JAMES, EPISTLE OF, a Catholic epistle of the New Testament, presumed to have been written by James, the brother of the Lord, addressed to Jewish Christians who, in accepting Christianity, had not renounced Judaism, and the sphere in which it moves is that of Christian morality, agreeably to the standard of ethics given in the Sermon on the Mount.

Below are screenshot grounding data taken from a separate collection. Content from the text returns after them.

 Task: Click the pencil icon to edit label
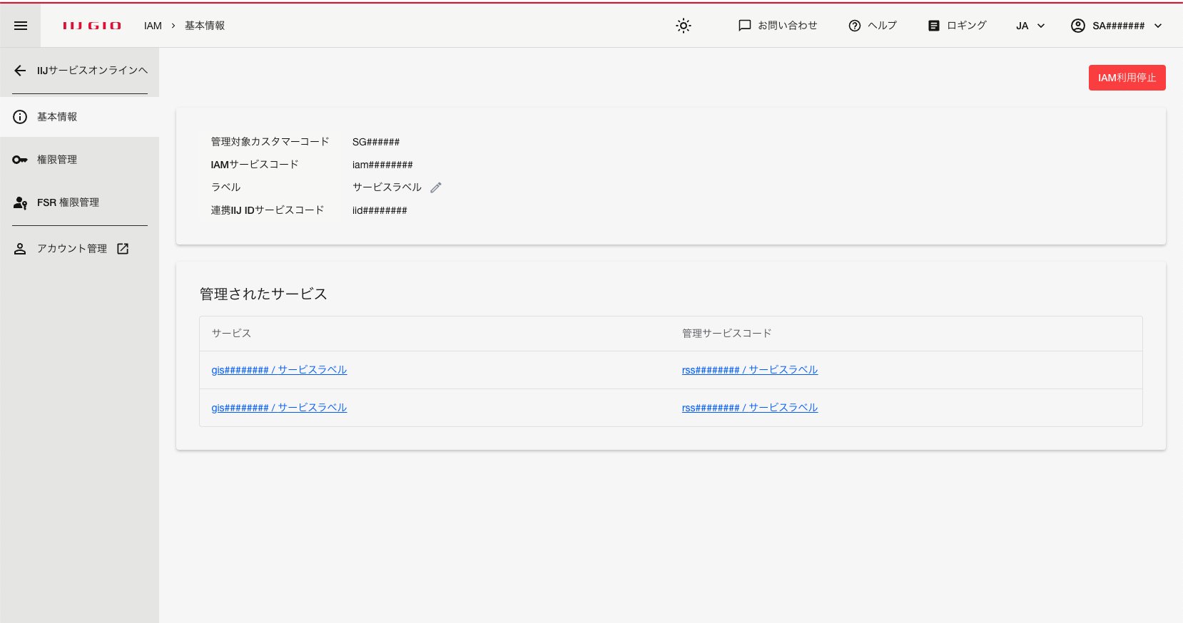coord(436,187)
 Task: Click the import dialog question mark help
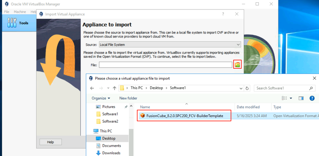tap(223, 14)
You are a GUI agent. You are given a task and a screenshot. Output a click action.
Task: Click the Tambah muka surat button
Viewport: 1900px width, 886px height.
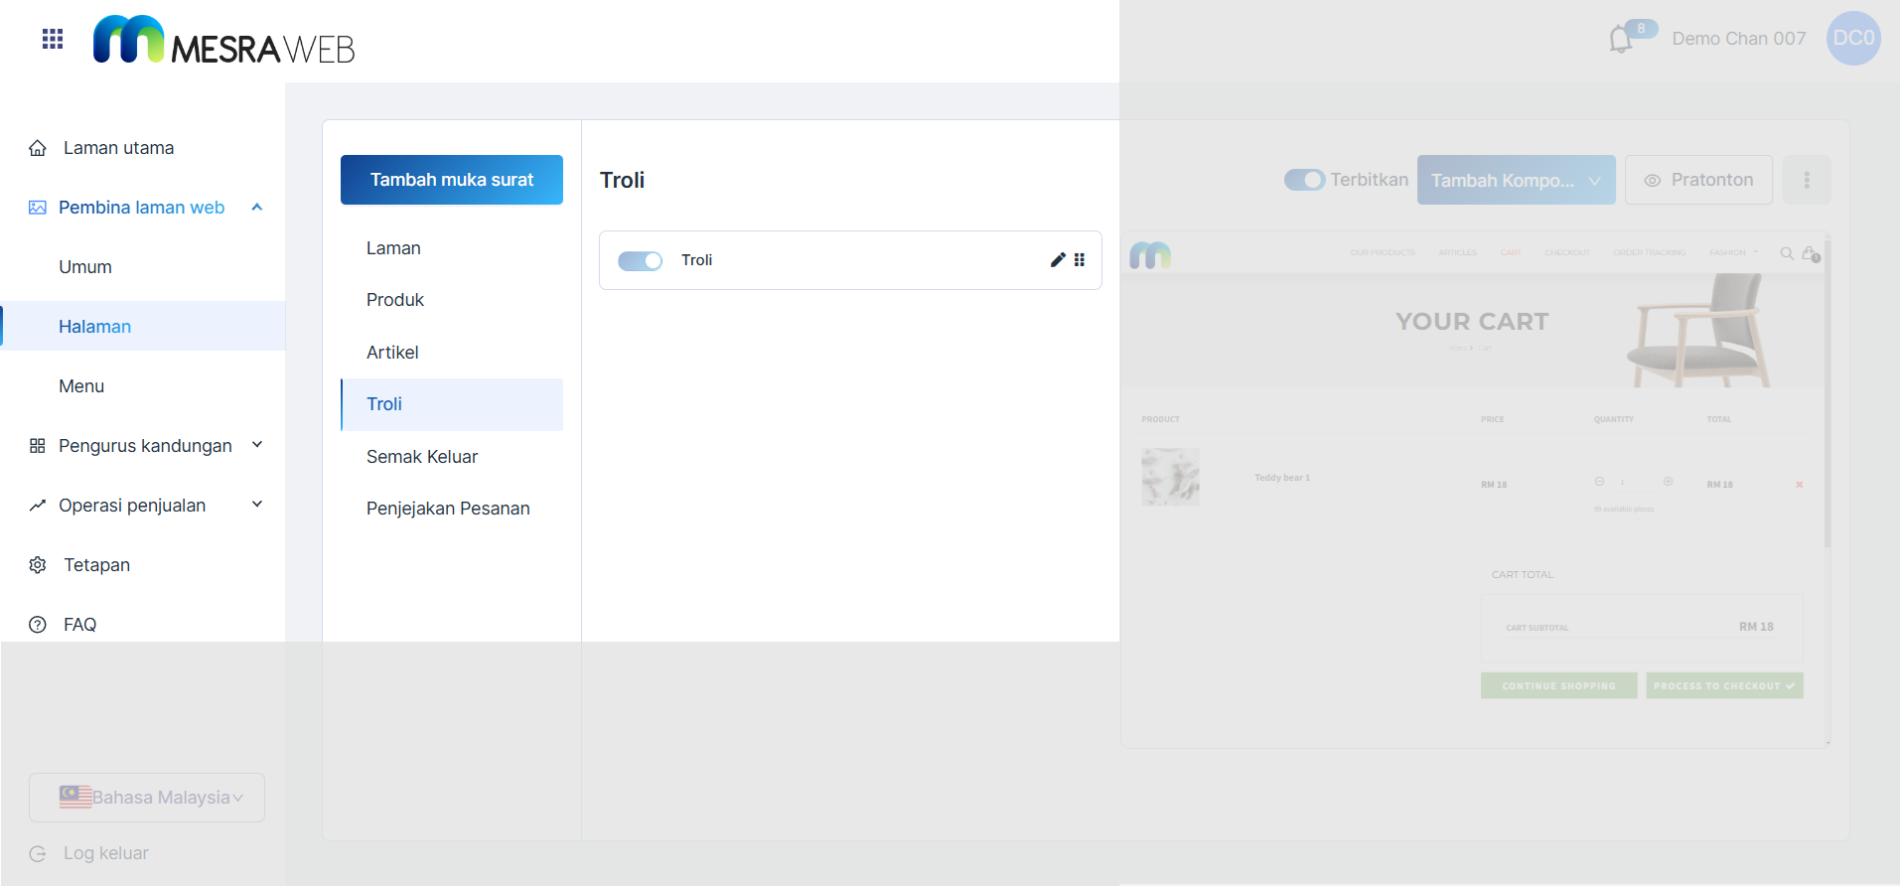(x=452, y=180)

The author looks upon Judaism as the basis of Christianity, and as on the moral side leading up to it, in correspondence with the attestation of Christ, that “salvation is of the Jews.”
JAMES, G. P. R., historical novelist, born in London; wrote as many as a hundred novels, beginning with “Richelieu” in 1829, which brought him popularity, profit, and honour; was burlesqued by Thackeray (1801-1860).

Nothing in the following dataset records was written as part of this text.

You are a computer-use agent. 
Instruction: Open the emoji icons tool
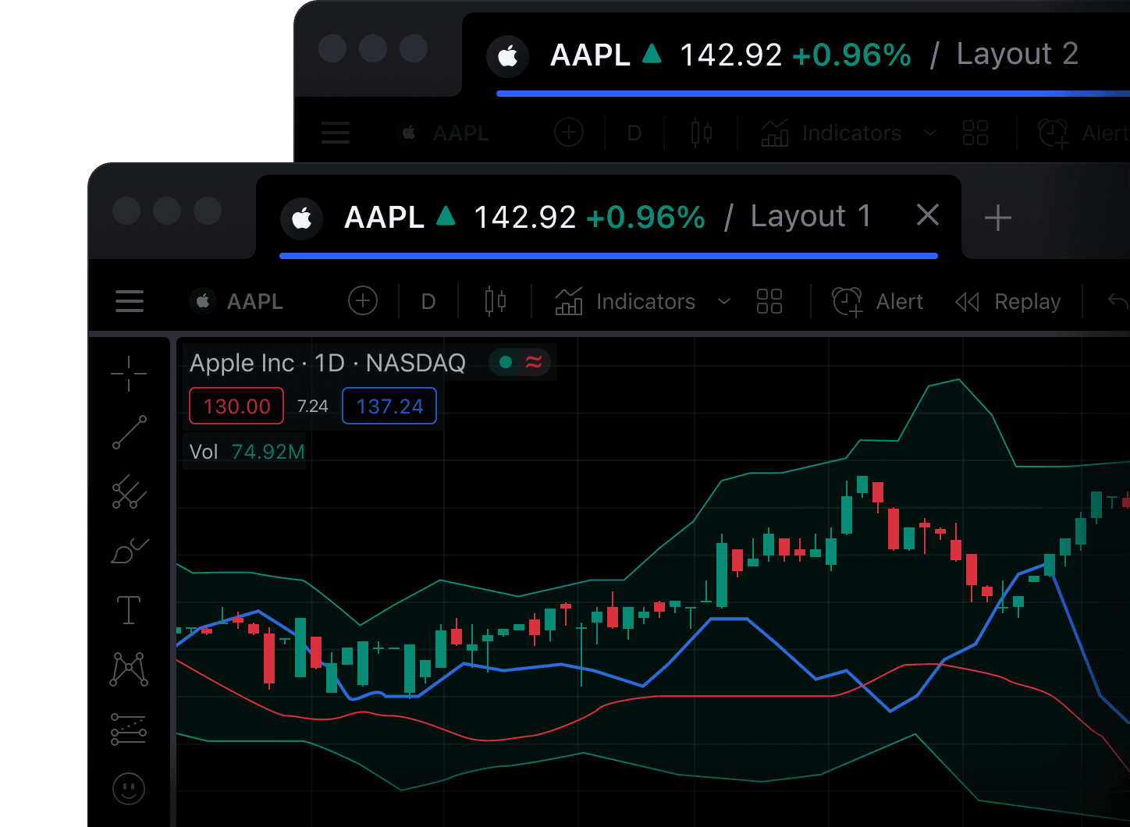129,789
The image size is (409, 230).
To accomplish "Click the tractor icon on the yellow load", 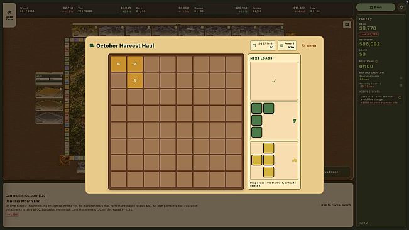I will click(294, 161).
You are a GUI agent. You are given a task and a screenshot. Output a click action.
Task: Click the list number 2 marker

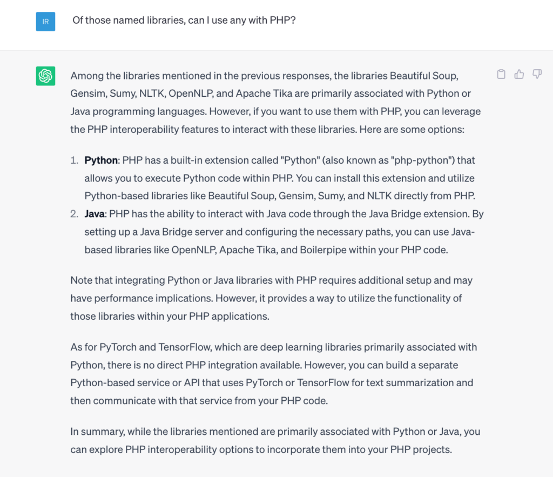click(x=74, y=214)
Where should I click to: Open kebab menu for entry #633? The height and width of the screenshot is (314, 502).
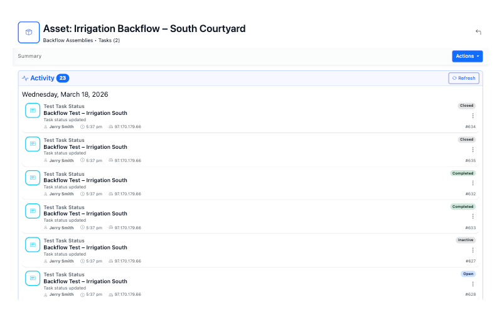tap(473, 217)
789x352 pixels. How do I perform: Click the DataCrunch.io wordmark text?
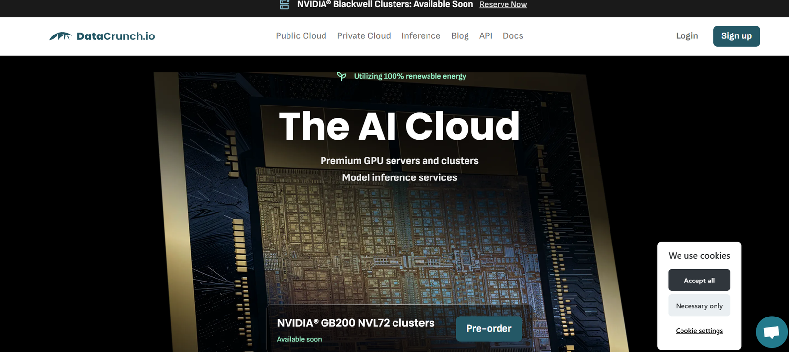(x=116, y=36)
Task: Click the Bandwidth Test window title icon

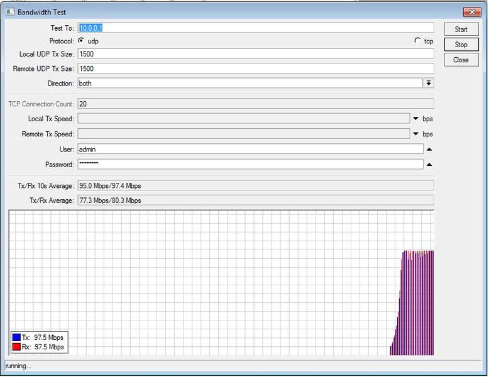Action: click(x=10, y=12)
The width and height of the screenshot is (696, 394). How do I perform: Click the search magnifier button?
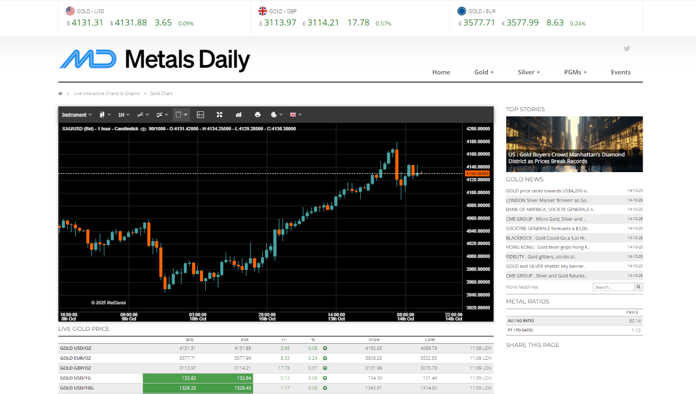pyautogui.click(x=639, y=287)
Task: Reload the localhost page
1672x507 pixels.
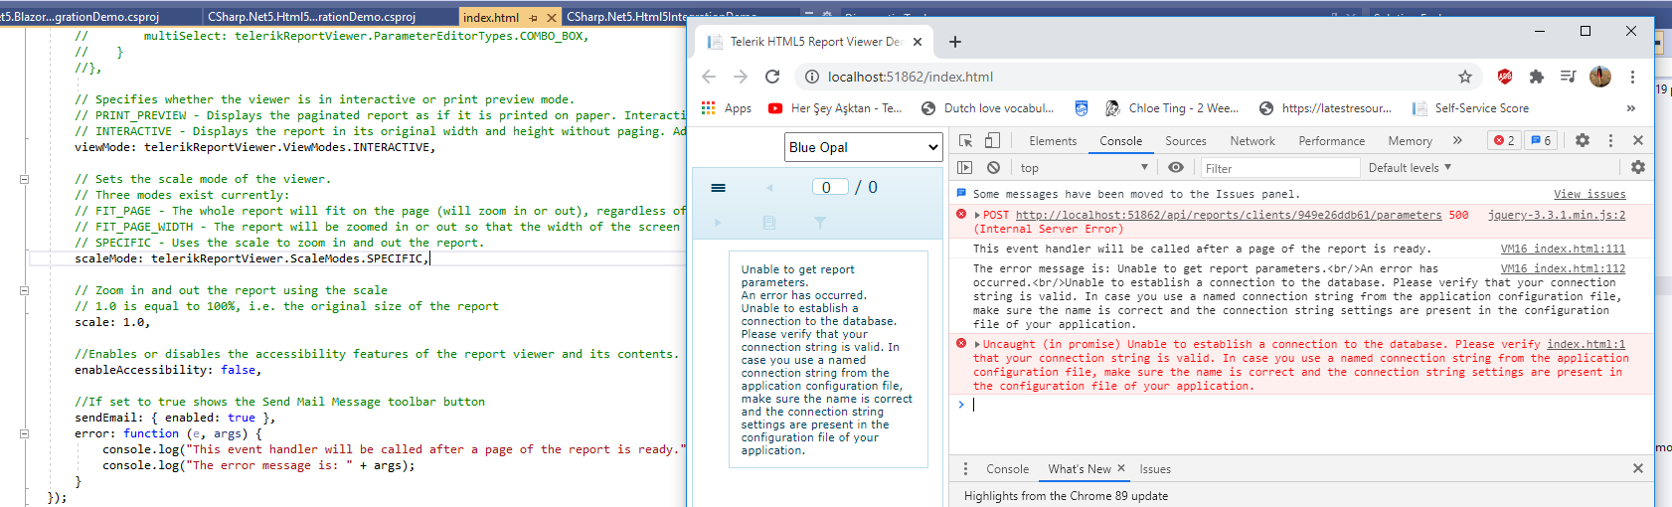Action: (772, 77)
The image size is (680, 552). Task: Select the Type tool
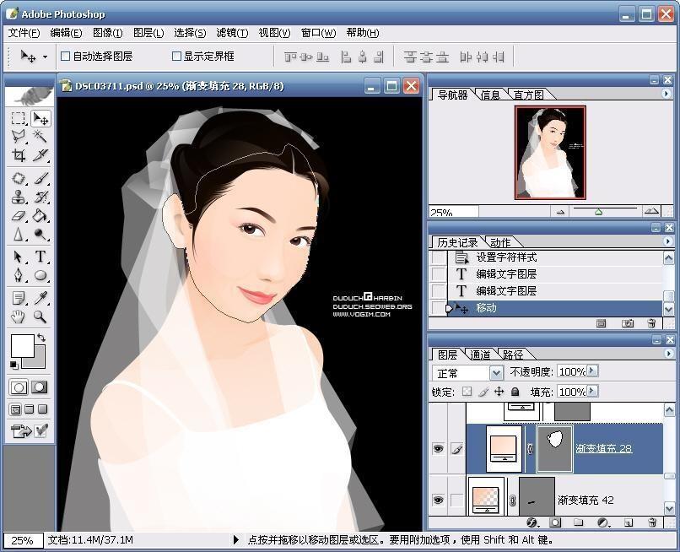[x=40, y=257]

JAMES, SIR HENRY, military engineer; superintended the geological survey of Ireland, and became in 1854 director-general of the Ordnance Survey (1803-1877).
JAMES, HENRY, an American theological writer, a disciple of Swedenborg, and an exponent of his system (1811-1882).

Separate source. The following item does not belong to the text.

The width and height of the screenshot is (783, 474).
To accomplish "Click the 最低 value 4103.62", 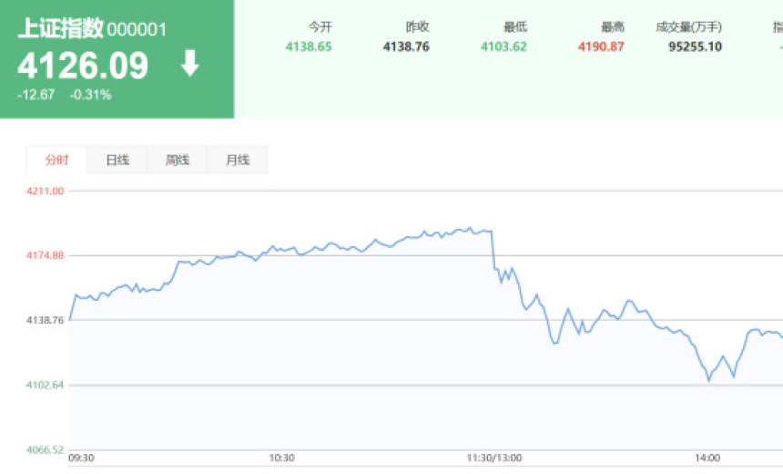I will 503,46.
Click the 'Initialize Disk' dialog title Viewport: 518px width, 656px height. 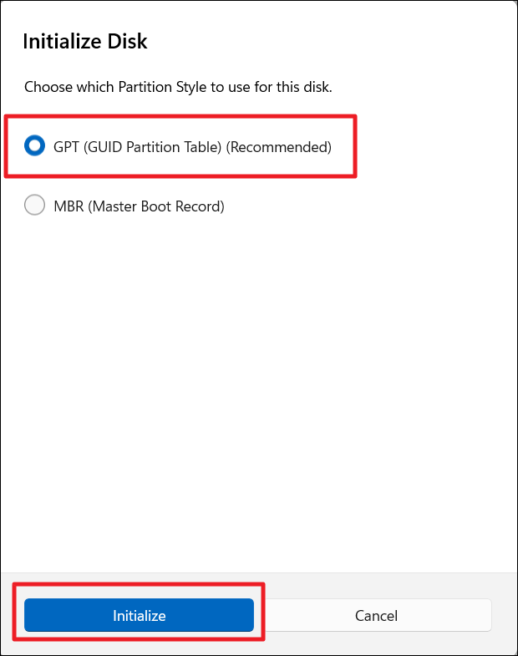85,41
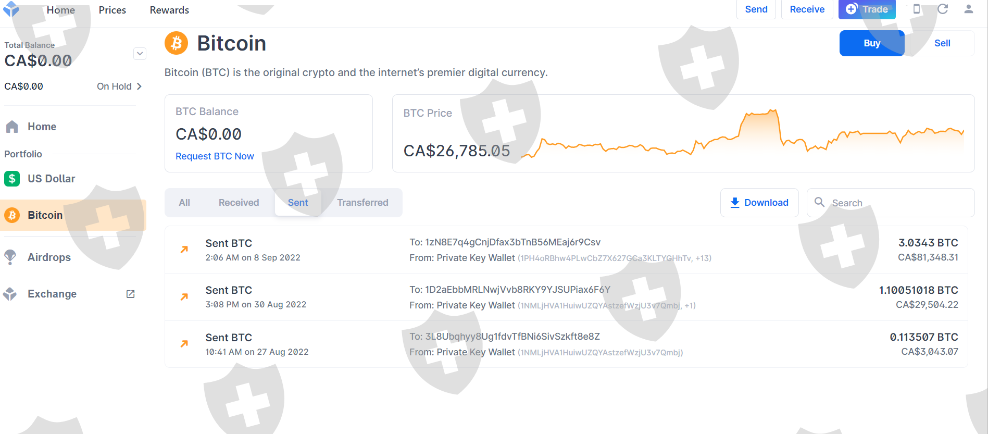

JAMES, HENRY, American novelist, born in New York: studied law at Harvard, but was eventually drawn into literature, and after a spell of magazine work established his reputation as a novelist in 1875 with “Roderick Hudson”; most of his life has been spent in Italy and England, and the writing of fiction has been varied with several volumes of felicitous criticism, chiefly on French life and literature; his novels are characterised by a charming style, by a delicate discriminating analysis of rather uneventful lives, and by an almost complete absence of strong dramatic situation; b. 1843.
JAMES, JOHN ANGELL, most influential Congregationalist of his time, born in Dorsetshire; was pastor of Carr’s Lane Chapel, Birmingham, from 1805 to 1859; won the esteem of all parties; published the “Anxious Inquirer,” and many other works (1785-1859).
JAMES, ST., James, the son of Zebedee, the patron saint of Spain; his attribute the sword, by which he was decapitated.
JAMES RIVER, an important river of Virginia, U.S., formed by the junction of the Jackson and the Cowpasture, and flows in a south-easterly direction across Virginia, falling into the Atlantic at the S. end of Chesapeake Bay. It has a course of 450 m., and is navigable as far as City Point.
JAMESON, ANNA, nee Murphy, English literary lady and art critic, born in Dublin; authoress of “Sacred and Legendary Art,” “Legends of the Monastic Orders,” “Legends of the Madonna,” &c.; left unfinished at her death a work on Our Lord and John the Baptist as represented in art, which was completed afterwards by Lady Eastlake (1794-1860).
JAMESON, GEORGE, a Scotch portrait-painter, born in Aberdeen; many of his portraits are to be met with in Scottish mansion-houses; his work has been unduly lauded, and himself extravagantly designated the “Scottish Vandyck” (1586-1644).